Task item: Repeat all entries exactly.

Input START

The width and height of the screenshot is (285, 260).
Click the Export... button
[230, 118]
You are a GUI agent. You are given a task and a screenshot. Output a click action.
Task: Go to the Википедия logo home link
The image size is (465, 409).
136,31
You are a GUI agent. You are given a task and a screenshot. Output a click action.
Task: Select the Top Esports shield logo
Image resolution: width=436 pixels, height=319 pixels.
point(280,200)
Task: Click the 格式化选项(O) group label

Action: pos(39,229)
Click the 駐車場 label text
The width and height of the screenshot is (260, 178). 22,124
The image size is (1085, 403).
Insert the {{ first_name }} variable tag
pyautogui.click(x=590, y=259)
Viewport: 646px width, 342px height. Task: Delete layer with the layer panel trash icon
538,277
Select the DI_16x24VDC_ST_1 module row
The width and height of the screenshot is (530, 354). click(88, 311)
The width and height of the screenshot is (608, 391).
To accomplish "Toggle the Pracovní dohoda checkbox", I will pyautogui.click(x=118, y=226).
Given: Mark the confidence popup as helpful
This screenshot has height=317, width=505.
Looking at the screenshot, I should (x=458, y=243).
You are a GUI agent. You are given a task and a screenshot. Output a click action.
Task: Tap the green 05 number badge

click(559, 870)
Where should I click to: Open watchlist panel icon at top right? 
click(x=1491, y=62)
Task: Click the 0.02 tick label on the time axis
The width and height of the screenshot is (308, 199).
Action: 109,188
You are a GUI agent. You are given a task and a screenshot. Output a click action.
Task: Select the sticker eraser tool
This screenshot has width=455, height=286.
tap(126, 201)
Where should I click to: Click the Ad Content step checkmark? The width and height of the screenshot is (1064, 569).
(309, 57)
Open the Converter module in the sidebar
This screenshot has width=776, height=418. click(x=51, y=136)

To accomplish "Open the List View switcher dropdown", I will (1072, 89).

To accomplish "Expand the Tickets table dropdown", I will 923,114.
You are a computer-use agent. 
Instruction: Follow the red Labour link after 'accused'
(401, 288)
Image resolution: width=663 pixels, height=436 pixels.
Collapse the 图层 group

Input END

Answer to the exercise:
The width and height of the screenshot is (285, 260).
Click the Export... button
[230, 118]
You are a GUI agent. You are given a task and a screenshot. Output a click action.
Task: Go to the Википедия logo home link
The image size is (465, 409).
136,31
You are a GUI agent. You are given a task and a screenshot. Output a click action.
Task: Select the Top Esports shield logo
Image resolution: width=436 pixels, height=319 pixels.
point(280,200)
Task: Click the 格式化选项(O) group label

Action: pos(39,229)
Click the 駐車場 label text
The width and height of the screenshot is (260, 178). 22,124
The image size is (1085, 403).
Insert the {{ first_name }} variable tag
pyautogui.click(x=590, y=259)
Viewport: 646px width, 342px height. Task: Delete layer with the layer panel trash icon
538,277
Select the DI_16x24VDC_ST_1 module row
The width and height of the screenshot is (530, 354). click(88, 311)
The width and height of the screenshot is (608, 391).
To accomplish "Toggle the Pracovní dohoda checkbox", I will pyautogui.click(x=118, y=226).
Given: Mark the confidence popup as helpful
This screenshot has height=317, width=505.
Looking at the screenshot, I should (x=458, y=243).
You are a GUI agent. You are given a task and a screenshot. Output a click action.
Task: Tap the green 05 number badge

click(559, 870)
Where should I click to: Open watchlist panel icon at top right? 
click(x=1491, y=62)
Task: Click the 0.02 tick label on the time axis
The width and height of the screenshot is (308, 199).
Action: 109,188
You are a GUI agent. You are given a task and a screenshot. Output a click action.
Task: Select the sticker eraser tool
This screenshot has width=455, height=286.
tap(126, 201)
Where should I click to: Click the Ad Content step checkmark? The width and height of the screenshot is (1064, 569).
(309, 57)
Open the Converter module in the sidebar
This screenshot has width=776, height=418. click(x=51, y=136)

To accomplish "Open the List View switcher dropdown", I will (1072, 89).

To accomplish "Expand the Tickets table dropdown", I will 923,114.
You are a computer-use agent. 
Instruction: Follow the red Labour link after 'accused'
(401, 288)
Image resolution: width=663 pixels, height=436 pixels.
Collapse the 图层 group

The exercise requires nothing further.